=== Section Start ===
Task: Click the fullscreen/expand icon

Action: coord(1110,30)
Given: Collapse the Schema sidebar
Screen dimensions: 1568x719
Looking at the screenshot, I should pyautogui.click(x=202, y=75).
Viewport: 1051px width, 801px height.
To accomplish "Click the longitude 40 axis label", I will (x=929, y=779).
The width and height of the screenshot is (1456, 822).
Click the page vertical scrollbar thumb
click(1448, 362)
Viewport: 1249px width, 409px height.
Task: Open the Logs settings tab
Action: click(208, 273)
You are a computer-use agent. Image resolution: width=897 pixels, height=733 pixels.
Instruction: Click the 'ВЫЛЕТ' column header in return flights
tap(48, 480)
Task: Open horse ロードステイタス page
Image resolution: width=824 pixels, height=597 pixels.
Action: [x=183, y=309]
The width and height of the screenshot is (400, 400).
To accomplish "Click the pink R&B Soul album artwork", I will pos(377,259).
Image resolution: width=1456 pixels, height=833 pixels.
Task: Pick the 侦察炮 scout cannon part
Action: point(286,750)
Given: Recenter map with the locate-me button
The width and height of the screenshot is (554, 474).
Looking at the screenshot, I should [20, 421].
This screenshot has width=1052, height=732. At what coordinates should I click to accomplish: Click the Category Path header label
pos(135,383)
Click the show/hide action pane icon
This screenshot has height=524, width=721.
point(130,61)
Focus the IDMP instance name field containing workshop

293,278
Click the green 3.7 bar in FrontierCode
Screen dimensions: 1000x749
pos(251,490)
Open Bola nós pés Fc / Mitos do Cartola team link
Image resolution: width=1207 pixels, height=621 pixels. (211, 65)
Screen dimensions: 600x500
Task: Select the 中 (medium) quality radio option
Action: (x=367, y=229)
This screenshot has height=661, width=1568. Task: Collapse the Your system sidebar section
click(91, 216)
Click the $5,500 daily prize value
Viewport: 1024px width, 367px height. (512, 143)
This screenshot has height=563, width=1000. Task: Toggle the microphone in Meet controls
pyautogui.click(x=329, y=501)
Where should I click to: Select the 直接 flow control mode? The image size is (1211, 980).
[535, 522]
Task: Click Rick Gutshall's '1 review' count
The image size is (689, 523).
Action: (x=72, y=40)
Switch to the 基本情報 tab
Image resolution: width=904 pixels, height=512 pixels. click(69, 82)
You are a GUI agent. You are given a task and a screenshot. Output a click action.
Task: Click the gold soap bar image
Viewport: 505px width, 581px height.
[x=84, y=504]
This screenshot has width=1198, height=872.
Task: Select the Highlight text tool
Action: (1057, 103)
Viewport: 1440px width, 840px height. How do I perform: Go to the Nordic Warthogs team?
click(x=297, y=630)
=== Section End ===
● **WORK TO BE COMPLETED**
Using the listing above, return all lines where the word "agent" occurs.

● **ANSWER TO THIS TASK**
You are a computer-use agent. Image resolution: width=897 pixels, height=733 pixels.
You are a GUI agent. You are given a task and a screenshot. Output a click action.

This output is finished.